Your article touched a big nerve within me. I think in words, instrumental music, and visual forms. They are all connected in logical and illogical ways. A few years ago, in 24 paintings, I composed a visual symphony … entitled THE HOUSTON SYMPHONY, in a show about music … entitled ARS MUSICA.
I am fascinated by the many different ways music is connected to my work … mostly in ways alien to words … the fact of the matter … we don’t have a vocabulary nuanced enough.
“just as writing cannot express all words, words cannot encompass all ideas”.
Confucius
As I said earlier, all my work is abstract, coded abstraction. Everything I do is related to the larger outside world surrounding me. I’ve chosen abstraction for the same reason composers may limit theirselves to instrumental music … avoiding the human voice in words. I prefer the nonspecific, and open-endedness encoded in poetry, instrumental music and painting. We live in a peculiar time. I’ve found that by creating works that lie at varying depths … beneath today’s varied and overlaping cultural radars … I am free to be as politically incorrect as I desire. I am convinced that many composers and literary wordsmiths have and do operate in the same manner.
Music has been abstract from mankinds earliest beginnings. Art historians claim Wassily Kandinsky created the first pue abstract watercolors in the early 1900’s … that said, visual abstraction is in it’s infancy.
Cheers,
Ron Hartgrove – Houston Texas
Ron Hartgove says
I’ve had a few hours to reflect on your assertion that music is a language … of course it is.

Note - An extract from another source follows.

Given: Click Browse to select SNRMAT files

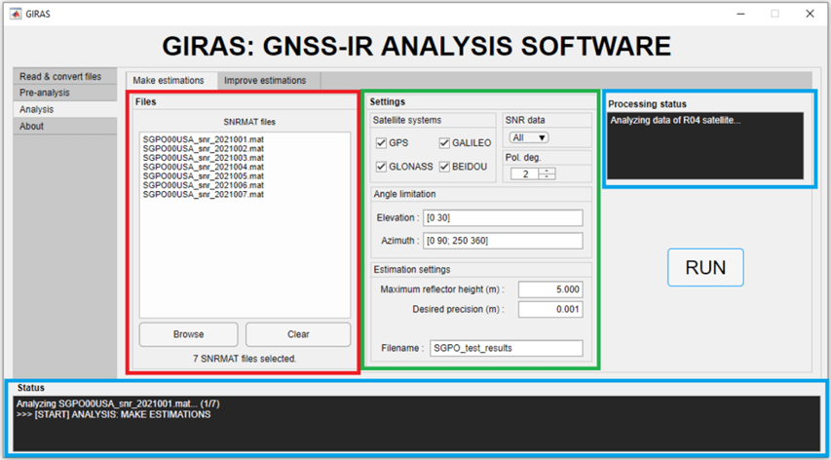Looking at the screenshot, I should coord(188,334).
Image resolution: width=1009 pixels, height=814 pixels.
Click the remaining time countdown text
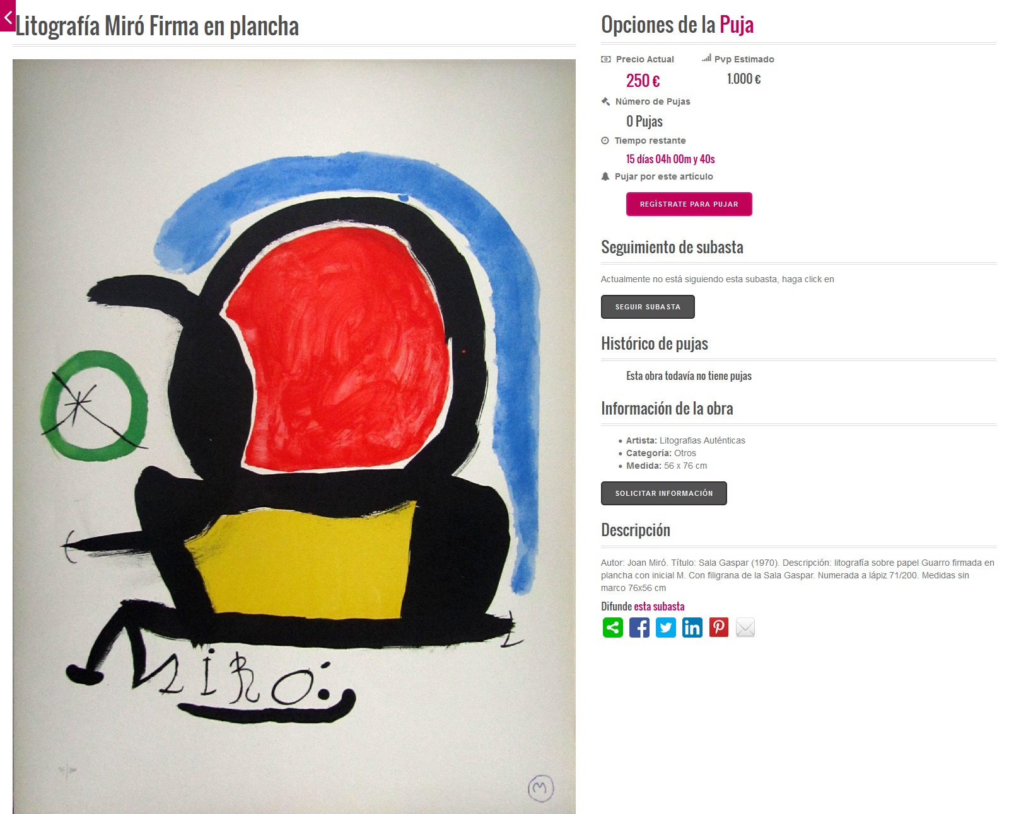pos(670,159)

Words make the ineffable … effable, art makes the invisible … visible and music makes the inaudible … audible. All three genre are in the business of giving logical shape and coherent meaning to everything following their last endeavors.

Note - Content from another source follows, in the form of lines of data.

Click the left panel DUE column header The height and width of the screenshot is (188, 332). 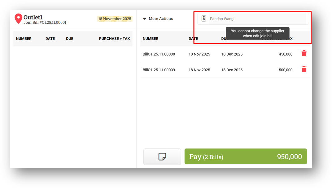pos(70,39)
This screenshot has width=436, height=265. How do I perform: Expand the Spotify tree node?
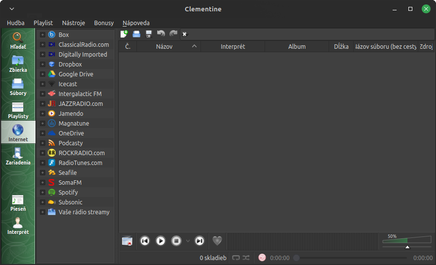(43, 193)
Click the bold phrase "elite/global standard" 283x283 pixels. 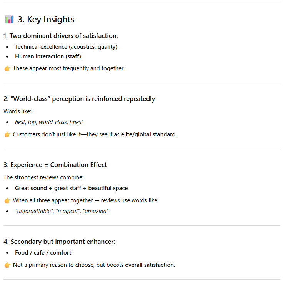148,134
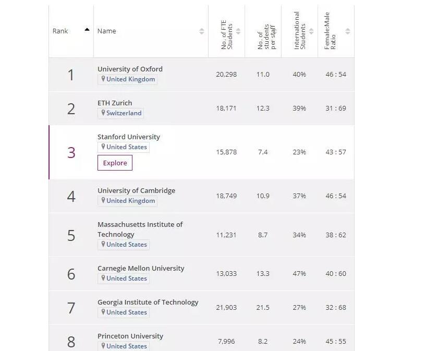The image size is (426, 351).
Task: Open Georgia Institute of Technology page
Action: pos(148,302)
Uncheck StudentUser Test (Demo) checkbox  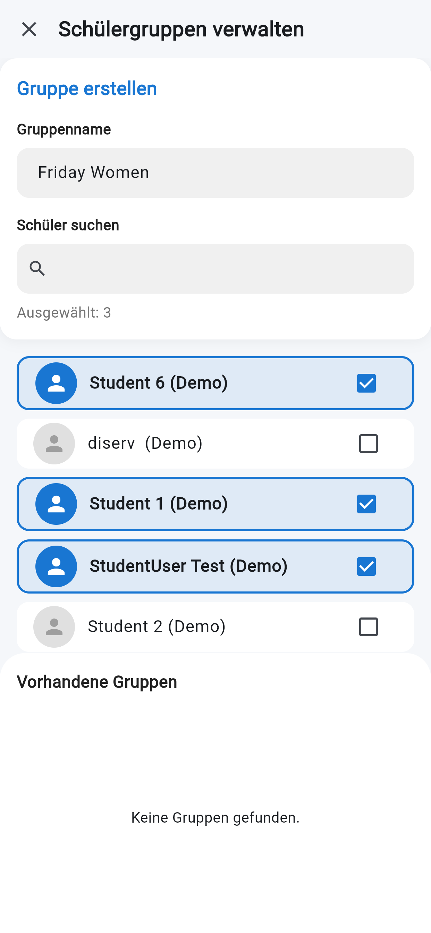point(366,566)
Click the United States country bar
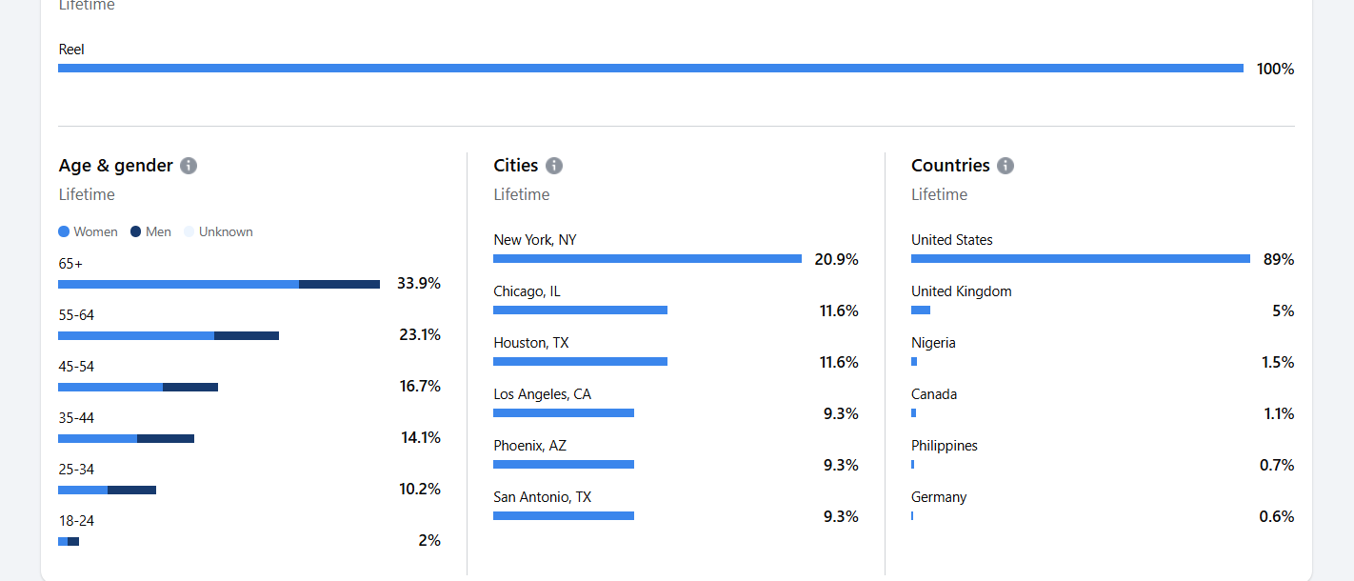This screenshot has width=1354, height=581. coord(1081,259)
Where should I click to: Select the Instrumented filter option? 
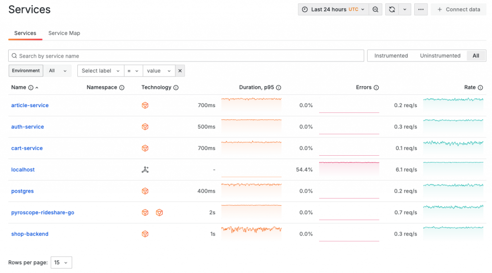coord(391,56)
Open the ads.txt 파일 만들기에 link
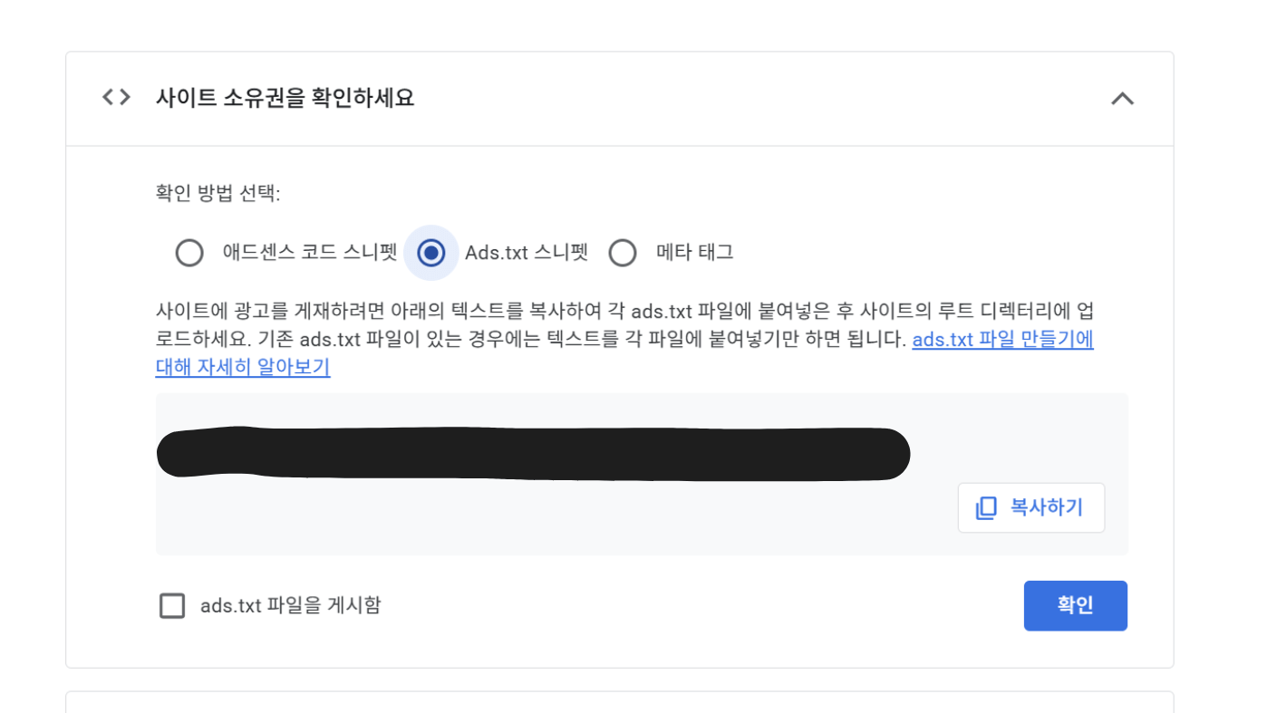The image size is (1267, 713). coord(1002,340)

Mondrian and Matisse both said the artist is nothing more than a channel (paraphrase). I read these statements at different times … and I understood them intellectually, however, I now know them experientially. There was a time when I felt the need to explain my paintings, in words … and I tried, but now, there are very few words available for that task. Words are mostly about the outside world. My paintings, a language unto theirselves, now stretch from a distant past into an uncertain future. The logic of the work, for me, is there and it is undeniable. Music affects me in the same way especially when coupled with words … words as distilled … as poetry.
Ron Hartgrove
Ron Hartgove says
As you begin to realize that every different type of music, everybody’s individual music, has its own rhythm, life, language and heritage, you realize how life changes, and you learn how to be more open and adaptive to what is around us.
Yo-Yo Ma
Lawrence Dillon says
“People usually complain that music is so ambiguous, and what they are supposed to think when they hear it is so unclear, while words are understood by everyone. But for me it is exactly the opposite…what the music I love expresses to me are thoughts not to indefinite for words, but rather too definite.”
– Felix Mendelssohn
Ron Hartgove says
We are delusional … We bump about, thinking we understand life … but … In the main … We don’t. We are terrified of everything surrounding our understanding of reality … which in nuanced ways is different kind of animal for every person alive.
Ron Hartgrove
“…we, and I mean humans, are meaning makers. We do not discover the meanings of mysterious things, we invent them. We make meanings because meaninglessness terrifies us above all things. More than snakes, even. More than falling, or the dark. We trick ourselves into seeing meanings in things, when in fact all we are doing is grafting our meanings onto the universe to comfort ourselves. We gild the chaos of the universe with our symbols. To admit that something is meaningless is just like falling backward into darkness.”